Four biggest banks in Ireland, AIB, Bank of Ireland, PTSB, and KBC, have collaborated on the measures against cybercrimes and financial crimes. They are working on app-based immediate money transfers to fight against money laundering and enhancing their cybersecurity measures. 

The Sunday Times report that the application will be interbank and is being developed through a collaborated venture including AIB, Bank of Ireland, Permanent TSB, and KBC Bank. Another bank, Ulster Bank, whose future in the Irish market has been under the doubt might also join the venture. If NatWest, Ulster Bank’s UK parent bank, decides to stay in Ireland then the bank might also be the part of this Synch. 

The joint project includes the sharing of identity checks on all potential customers. This would eliminate the need to require the proof of identity along with the proof of address every time an account is opened or the banking activity is being done. This joint venture will also aim at the improved cybersecurity. 

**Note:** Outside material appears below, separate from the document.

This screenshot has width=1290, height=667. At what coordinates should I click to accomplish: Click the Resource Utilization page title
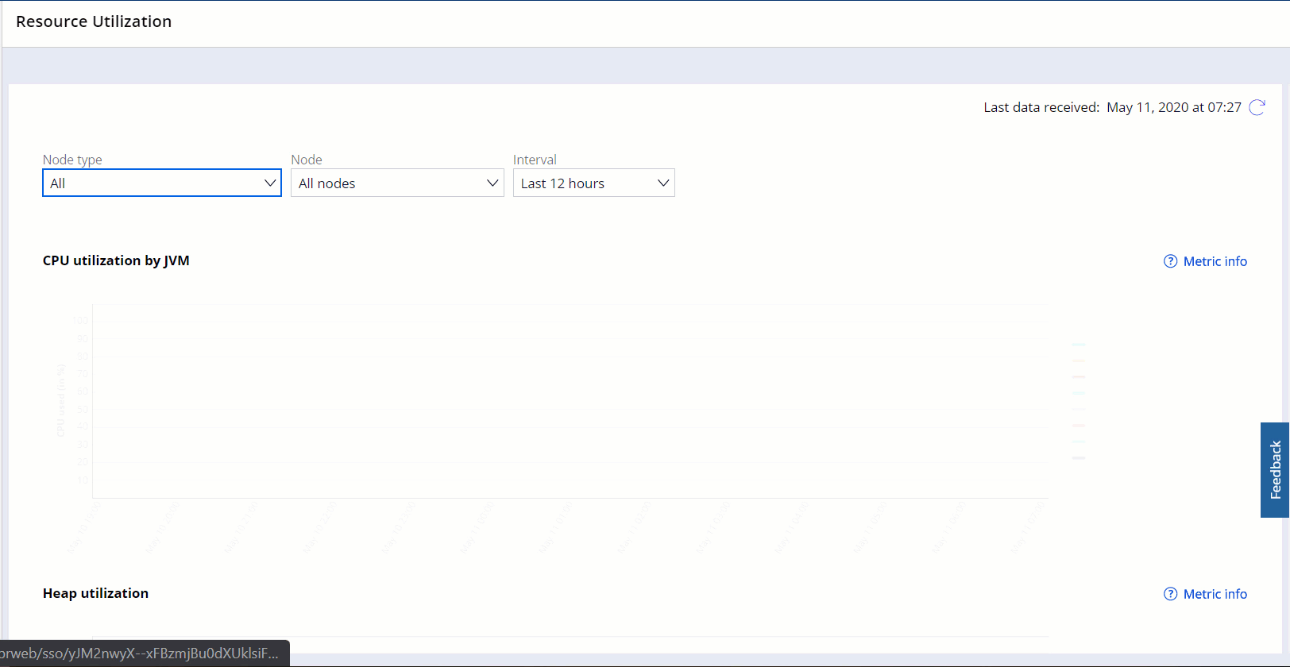[x=94, y=21]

Ireland’s Banking and Payment Federation has confirmed that this collaborated programme, also known as Synch, is linked with the “multi-banking payment app that will enable Irish users to send and make payments in real-time”.

According to the BPFI,This is now a matter for the CCPC and we await their determination on the application.”

Competition and Consumer Protection Commission (CCPC) has been provided notification by Synch and they have launched an investigation into this new programme to ensure its compliance with the Synch rules. 

The traditional way of banking has proved to be a target of financial crimes. The banks have been facing risks regarding credit and payment. Conventional banks in Europe are working on digital payment and banking applications as well.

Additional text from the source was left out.